On Friday, the Maryland House of Delegates referred the state’s same sex marriage bill back to committee. Since the Maryland General Assembly will end its session in early April, the bill will not be up for debate again until January 2012 at the earliest. Governor Martin O’Malley (D) expressed his disappointment about the stalled bill to the Washington Post, “I would have hoped that we could have resolved this issue and then let the people decide.”
Equality Maryland said its press statement, “Our setback today only strengthens our determination to redouble our efforts to ensure that our voices are heard and our rights are protected. We know our cause is just. We know that a growing majority of Marylanders believe in the same values of fairness and equality.”

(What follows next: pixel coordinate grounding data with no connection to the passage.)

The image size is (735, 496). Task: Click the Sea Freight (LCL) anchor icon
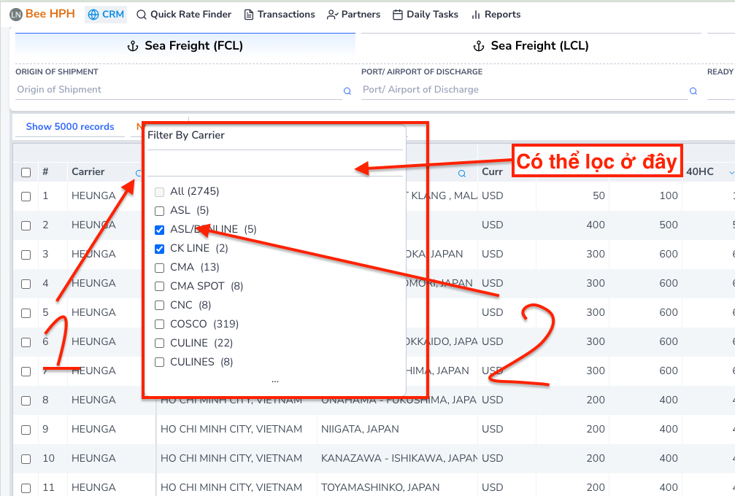pos(479,46)
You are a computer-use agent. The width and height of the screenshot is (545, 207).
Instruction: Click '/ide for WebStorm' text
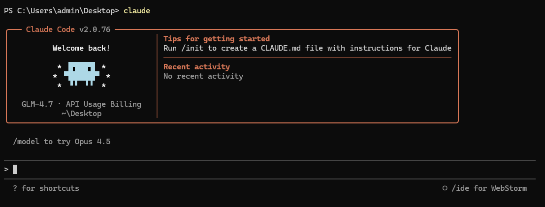click(x=489, y=188)
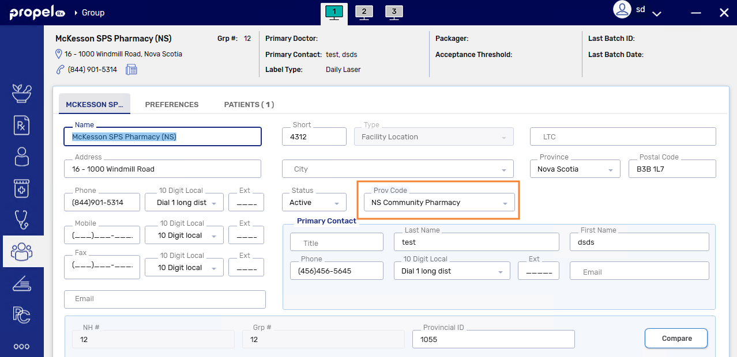737x357 pixels.
Task: Click the fax machine icon beside phone number
Action: click(x=131, y=70)
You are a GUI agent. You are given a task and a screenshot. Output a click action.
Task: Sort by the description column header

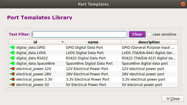click(149, 42)
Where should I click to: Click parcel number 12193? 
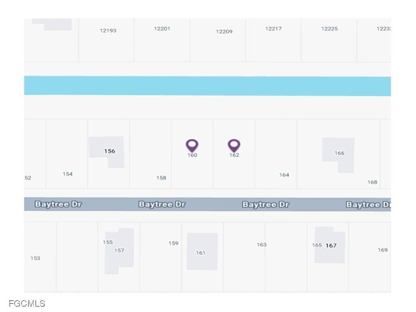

The Maryland House of Delegates Judiciary Committee passed the bill by a vote of 12-10 in early March. The Religious Freedom and Civil Marriage Protection Act (SB 116), a same-sex marriage bill, also passed the state Senate on February 24 by a vote of 25 to 21.
Currently, Connecticut, Iowa, Massachusetts, New Hampshire, Vermont, and Washington DC allow marriage of same-sex couples. Six states, California, Nevada, New Jersey, Oregon, Washington, and Hawaii allow same-sex couples to form civil unions or domestic partnerships, which carry some of the benefits of marriage.